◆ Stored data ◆
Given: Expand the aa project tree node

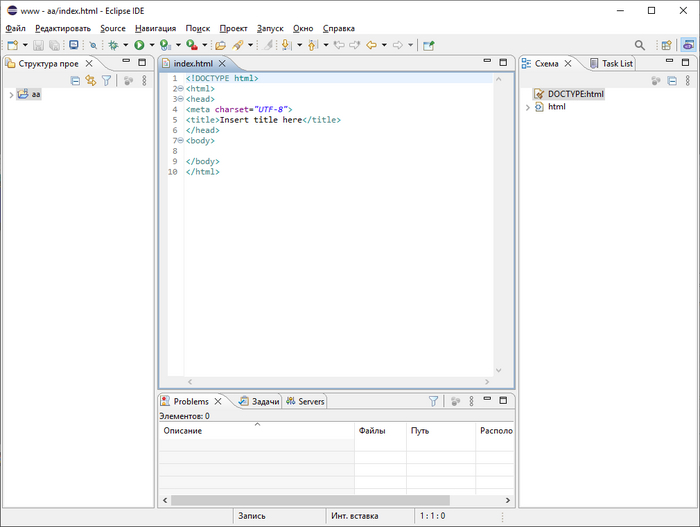Looking at the screenshot, I should coord(10,95).
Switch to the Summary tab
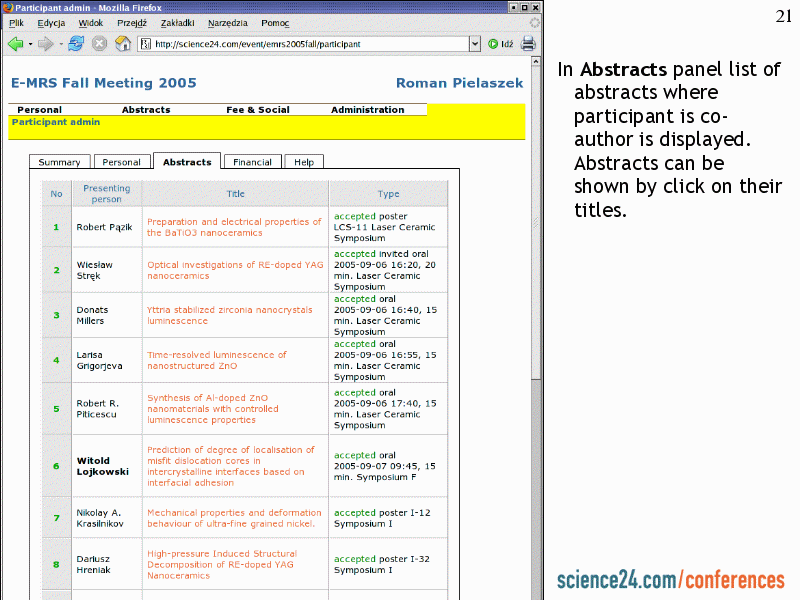Viewport: 800px width, 600px height. tap(59, 162)
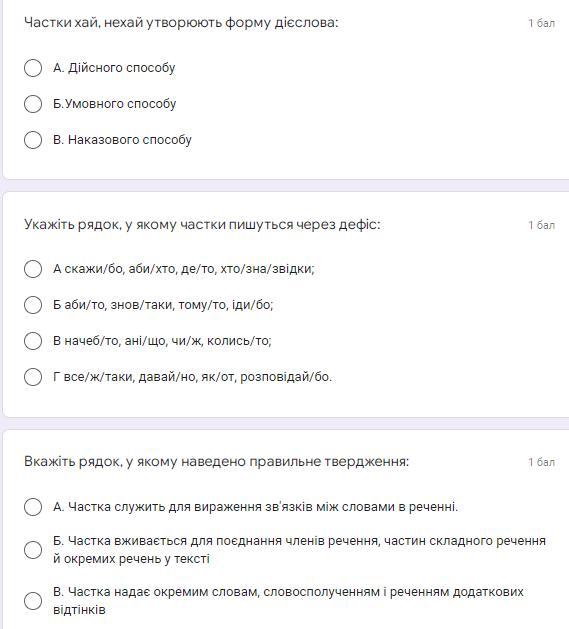Click '1 бал' on the first question
Image resolution: width=569 pixels, height=629 pixels.
tap(541, 23)
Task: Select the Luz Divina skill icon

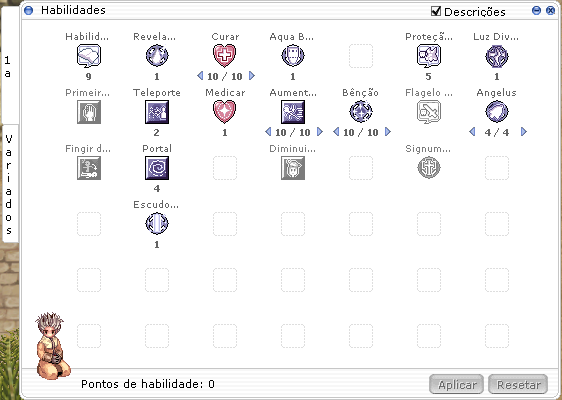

◆ Problem statement ◆
When copying the data above, repeat every word exactly and drop the pictures.

◆ Completed task ◆
Given: Expand the aa project tree node

Looking at the screenshot, I should coord(10,95).
Switch to the Summary tab
Viewport: 800px width, 600px height. tap(59, 162)
Click '1 бал' on the first question
Image resolution: width=569 pixels, height=629 pixels.
tap(541, 23)
Task: Select the Luz Divina skill icon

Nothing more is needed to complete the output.